Jacopo Soranzo, Venetian Ambassador
Known For: One of the First Great Valide Sultans
Dates: 931-991 Hijri
1525-1583 CE
Country: Turkey
About
The product of an illegitimate union between two noble Venetian families, Nurbanu Sultan, née Cecelia Venier-Baffo, was the concubine and later wife of Selim II and the mother of Murad III.
Captured in 1537 at the age of twelve, Nurbanu entered the Ottoman harem and became Selim’s choice to bear his children. Accordingly, she provided him with three daughters and his heir, Murad. She had been the head of his princely harem, and when he became sultan, she became head of the imperial harem. Even after Selim began to take other concubines, she persisted as a favorite for her beauty and intelligence. As mother of the heir-apparent, she acted as an advisor to her husband.
After Selim’s death in 1574, Nurbanu concealed Selim’s body in an icebox to cloak his death until Murad could return from where he was posted as governor.
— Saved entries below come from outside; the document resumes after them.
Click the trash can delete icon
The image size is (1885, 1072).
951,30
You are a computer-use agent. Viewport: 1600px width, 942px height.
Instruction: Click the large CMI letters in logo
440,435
Once he returned, Nurbanu, along with the grand vizier, served as Murad’s chief advisors.
As the first of a series of women during an era called the “Sultanate of Women,” Nurbanu corresponded with Catherine de Medici, then regent of France, and fostered a relationship between the two courts.
Nurbanu commissioned the architect Mimar Sinan to build the Atik Valide Mosque in Istanbul.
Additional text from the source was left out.